- [EXERCISE MATERIAL]

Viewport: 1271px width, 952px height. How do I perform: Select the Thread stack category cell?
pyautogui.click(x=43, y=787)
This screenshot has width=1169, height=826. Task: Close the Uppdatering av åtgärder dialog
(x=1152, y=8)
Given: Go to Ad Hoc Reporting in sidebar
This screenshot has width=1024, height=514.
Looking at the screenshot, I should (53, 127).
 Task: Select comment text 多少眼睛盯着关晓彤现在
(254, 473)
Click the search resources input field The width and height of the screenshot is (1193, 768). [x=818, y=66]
==
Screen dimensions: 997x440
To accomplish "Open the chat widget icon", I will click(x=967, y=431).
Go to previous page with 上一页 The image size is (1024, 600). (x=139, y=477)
* * *
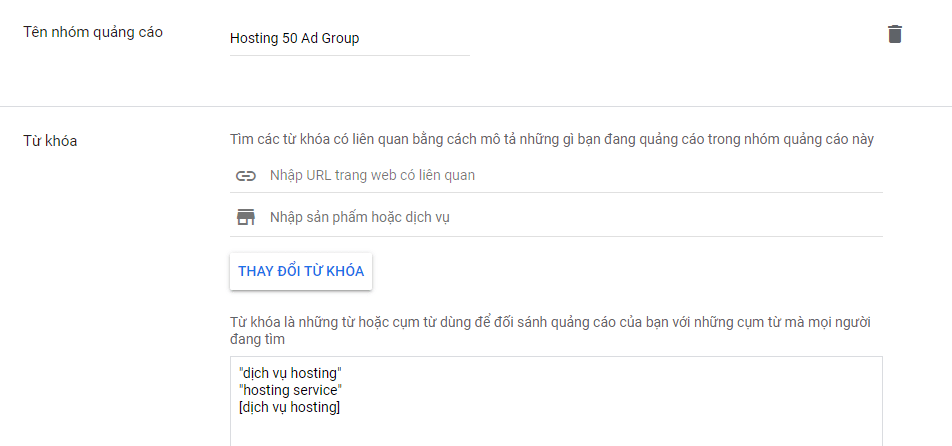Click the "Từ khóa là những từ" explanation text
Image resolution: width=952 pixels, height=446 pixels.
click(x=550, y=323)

- [THE TASK]
Copy the entries above exactly, but only from the line holding "Screen dimensions: 997x440" through the line holding "Go to previous", both included.

- [TASK RESULT]
Screen dimensions: 997x440
To accomplish "Open the chat widget icon", I will click(x=967, y=431).
Go to previous page with 上一页 The image size is (1024, 600). (x=139, y=477)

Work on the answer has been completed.